Thirty years ago Carl Sagan hosted a little series on PBS called Cosmos. And with the hushed intonations of “billions and billions” he helped create a new generation of scientists, kids who grew up thinking bigger, thinking that the universe being massive and complicated was the most singularly awesome thing imaginable. And I mean that in the actual dictionary definition of that word: the universe is staggering and beautiful and as such it fills an observer with awe. If anyone is the intellectual heir of Sagan, it’s the fantastic Neil deGrasse Tyson, and it’s only fitting that he’s running a new 13 episode run of Cosmos, starting Sunday night and airing on Fox.
Like I said, the universe is a strangely complex place sometimes. Though hopefully they don’t run the episodes out of order and cancel it halfway through the season.
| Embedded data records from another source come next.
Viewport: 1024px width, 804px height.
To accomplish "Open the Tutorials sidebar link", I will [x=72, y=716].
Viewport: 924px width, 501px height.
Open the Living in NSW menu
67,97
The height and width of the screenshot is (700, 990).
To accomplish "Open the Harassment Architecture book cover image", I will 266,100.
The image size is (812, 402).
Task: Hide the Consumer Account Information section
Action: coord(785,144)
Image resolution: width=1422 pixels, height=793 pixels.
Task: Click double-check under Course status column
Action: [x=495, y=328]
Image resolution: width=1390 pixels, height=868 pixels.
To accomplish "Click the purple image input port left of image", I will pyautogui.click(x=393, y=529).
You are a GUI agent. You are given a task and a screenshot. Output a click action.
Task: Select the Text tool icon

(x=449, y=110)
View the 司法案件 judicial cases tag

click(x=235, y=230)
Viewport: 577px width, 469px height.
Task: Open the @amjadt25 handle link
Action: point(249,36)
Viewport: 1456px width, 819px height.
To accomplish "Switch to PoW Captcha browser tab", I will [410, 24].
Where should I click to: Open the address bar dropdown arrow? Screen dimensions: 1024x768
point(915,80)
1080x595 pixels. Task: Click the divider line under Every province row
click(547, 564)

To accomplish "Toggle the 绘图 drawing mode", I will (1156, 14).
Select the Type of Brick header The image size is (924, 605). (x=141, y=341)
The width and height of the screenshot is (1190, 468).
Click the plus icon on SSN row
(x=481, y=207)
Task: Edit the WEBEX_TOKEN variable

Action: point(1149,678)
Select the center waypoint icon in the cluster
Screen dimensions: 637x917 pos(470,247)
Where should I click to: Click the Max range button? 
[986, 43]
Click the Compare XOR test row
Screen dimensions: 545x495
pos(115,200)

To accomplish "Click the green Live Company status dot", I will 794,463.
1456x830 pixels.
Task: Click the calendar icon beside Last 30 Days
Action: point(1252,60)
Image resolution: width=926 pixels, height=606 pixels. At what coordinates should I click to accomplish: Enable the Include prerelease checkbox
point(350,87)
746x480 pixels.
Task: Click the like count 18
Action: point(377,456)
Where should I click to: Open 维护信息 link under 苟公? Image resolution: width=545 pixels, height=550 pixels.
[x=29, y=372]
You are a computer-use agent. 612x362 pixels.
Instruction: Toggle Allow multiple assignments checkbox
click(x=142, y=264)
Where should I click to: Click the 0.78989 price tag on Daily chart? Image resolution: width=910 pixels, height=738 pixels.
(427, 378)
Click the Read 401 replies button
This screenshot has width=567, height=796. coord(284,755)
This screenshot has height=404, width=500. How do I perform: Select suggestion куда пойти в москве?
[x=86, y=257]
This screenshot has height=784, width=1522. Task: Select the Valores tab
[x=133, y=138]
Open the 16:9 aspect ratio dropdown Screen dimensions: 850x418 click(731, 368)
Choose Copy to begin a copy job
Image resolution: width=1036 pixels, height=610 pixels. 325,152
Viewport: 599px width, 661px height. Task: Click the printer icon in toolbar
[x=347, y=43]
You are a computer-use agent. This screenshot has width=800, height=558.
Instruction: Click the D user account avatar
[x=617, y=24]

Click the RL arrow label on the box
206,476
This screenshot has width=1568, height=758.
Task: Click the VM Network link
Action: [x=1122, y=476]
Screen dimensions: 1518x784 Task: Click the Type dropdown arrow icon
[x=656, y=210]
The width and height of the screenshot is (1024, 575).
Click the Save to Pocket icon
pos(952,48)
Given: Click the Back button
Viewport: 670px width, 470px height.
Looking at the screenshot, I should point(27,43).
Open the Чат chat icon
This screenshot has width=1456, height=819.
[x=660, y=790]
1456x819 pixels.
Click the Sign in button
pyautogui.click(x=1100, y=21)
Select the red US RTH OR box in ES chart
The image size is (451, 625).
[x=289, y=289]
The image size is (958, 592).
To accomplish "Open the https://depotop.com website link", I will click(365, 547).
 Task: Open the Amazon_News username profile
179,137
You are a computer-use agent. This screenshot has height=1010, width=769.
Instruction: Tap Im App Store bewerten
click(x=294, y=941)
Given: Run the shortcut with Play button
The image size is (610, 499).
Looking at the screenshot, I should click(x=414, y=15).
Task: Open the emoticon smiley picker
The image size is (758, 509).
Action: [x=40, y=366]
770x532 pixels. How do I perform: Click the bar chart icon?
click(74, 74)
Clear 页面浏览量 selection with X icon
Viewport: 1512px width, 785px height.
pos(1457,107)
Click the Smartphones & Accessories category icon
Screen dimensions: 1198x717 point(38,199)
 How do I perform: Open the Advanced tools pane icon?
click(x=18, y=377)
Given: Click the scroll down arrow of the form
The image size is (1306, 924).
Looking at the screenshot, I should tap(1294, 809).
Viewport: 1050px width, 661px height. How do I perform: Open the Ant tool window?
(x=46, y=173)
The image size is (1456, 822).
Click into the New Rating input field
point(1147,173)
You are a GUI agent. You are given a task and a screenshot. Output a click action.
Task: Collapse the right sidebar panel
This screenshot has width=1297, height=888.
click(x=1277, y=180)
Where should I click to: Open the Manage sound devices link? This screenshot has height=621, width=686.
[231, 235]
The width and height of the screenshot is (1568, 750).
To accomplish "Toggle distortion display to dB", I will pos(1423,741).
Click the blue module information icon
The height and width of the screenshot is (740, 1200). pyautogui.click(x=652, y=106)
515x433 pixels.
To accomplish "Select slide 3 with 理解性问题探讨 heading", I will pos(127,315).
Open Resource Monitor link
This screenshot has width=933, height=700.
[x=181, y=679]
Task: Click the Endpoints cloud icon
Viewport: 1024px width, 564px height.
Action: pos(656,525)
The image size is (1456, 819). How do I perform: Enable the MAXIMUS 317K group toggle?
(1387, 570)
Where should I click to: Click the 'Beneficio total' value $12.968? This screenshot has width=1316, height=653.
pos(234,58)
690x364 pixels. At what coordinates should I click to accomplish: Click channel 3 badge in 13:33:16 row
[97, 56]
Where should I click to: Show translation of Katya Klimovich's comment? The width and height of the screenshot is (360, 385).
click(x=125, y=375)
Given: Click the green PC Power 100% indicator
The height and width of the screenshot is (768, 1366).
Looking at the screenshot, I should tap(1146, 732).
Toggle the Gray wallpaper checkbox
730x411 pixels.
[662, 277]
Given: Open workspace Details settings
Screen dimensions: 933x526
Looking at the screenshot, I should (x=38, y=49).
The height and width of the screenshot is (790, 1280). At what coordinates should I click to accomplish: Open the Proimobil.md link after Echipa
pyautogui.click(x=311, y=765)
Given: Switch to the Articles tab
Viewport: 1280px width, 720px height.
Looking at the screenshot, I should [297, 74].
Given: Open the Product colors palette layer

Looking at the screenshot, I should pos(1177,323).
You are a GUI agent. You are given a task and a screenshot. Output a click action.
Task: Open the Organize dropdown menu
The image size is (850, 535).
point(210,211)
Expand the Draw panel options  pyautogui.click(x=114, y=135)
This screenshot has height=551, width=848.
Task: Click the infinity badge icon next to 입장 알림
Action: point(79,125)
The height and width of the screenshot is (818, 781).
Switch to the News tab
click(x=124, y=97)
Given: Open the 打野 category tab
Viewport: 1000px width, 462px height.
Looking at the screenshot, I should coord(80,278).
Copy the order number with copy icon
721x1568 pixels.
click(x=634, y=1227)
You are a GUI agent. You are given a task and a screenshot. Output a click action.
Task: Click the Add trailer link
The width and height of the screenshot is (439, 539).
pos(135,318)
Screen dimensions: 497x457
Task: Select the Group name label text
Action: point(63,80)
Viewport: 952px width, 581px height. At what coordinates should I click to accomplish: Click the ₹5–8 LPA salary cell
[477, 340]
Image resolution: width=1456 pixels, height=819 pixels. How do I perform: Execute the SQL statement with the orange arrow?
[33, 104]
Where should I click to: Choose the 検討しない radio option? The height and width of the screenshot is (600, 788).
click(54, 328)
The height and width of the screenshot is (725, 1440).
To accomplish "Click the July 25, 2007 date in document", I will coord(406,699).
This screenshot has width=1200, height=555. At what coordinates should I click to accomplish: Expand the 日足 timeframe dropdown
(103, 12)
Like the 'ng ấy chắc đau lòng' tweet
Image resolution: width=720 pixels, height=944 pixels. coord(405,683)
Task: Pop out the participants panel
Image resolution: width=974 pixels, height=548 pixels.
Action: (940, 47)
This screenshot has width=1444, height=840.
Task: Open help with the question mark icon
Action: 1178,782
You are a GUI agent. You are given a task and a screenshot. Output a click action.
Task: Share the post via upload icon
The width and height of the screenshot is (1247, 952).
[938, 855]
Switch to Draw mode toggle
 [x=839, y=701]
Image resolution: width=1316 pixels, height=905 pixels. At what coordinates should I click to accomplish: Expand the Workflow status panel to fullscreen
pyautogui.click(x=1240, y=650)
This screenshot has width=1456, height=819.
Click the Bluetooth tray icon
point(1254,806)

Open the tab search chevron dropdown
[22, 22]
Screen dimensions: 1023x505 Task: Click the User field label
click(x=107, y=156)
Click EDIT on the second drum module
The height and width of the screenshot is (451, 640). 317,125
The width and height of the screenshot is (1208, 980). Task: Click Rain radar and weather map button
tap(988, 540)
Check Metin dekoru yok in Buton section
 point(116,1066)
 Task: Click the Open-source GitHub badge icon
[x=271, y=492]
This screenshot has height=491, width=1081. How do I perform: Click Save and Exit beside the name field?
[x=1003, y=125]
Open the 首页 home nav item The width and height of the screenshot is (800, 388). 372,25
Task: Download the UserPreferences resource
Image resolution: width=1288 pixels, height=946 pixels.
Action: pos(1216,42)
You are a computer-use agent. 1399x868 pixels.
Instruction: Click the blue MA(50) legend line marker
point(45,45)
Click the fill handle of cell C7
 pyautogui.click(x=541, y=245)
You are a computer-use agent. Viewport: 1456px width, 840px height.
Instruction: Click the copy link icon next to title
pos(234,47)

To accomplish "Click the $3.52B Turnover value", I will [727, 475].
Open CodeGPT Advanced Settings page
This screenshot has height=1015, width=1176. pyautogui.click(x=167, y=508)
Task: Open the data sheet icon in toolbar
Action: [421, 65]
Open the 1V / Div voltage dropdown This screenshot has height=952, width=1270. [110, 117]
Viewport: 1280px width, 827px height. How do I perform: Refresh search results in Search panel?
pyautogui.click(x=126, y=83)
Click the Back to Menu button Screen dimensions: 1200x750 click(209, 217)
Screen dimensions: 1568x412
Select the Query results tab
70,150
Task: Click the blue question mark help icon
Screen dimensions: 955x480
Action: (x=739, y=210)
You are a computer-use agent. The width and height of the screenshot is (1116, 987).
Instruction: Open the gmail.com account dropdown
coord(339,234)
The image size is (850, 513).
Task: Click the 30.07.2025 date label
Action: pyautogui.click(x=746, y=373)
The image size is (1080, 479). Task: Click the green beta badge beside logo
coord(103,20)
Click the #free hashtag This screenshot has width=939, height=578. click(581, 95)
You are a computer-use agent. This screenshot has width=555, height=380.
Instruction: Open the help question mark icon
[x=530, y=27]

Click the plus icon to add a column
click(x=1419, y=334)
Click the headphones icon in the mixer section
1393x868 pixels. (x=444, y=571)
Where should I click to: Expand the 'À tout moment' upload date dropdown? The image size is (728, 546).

The relationship between the two men is an interesting phenomenon in its own right. I heard Tyson talk once about how when he visited Cornell looking at colleges, Sagan took him home, gave him dinner, drove him to the train station afterwards, and just took the time out of being Carl Fucking Sagan to chat up some pre-frosh who was thinking about coming to the school. And Tyson cites that as one of the points that changed his life: to not just want to be a brilliant scientist, but to be the sort who wants to educate, one person or millions at a time.
There’s an interview Tyson over on HuffPo, you should go read it. And then you should gaze longingly at the stars, tell someone else how they sing to you, and then watch Cosmos on Sunday night. I mean, it’s not like Downton or Sherlock are running, so get on that.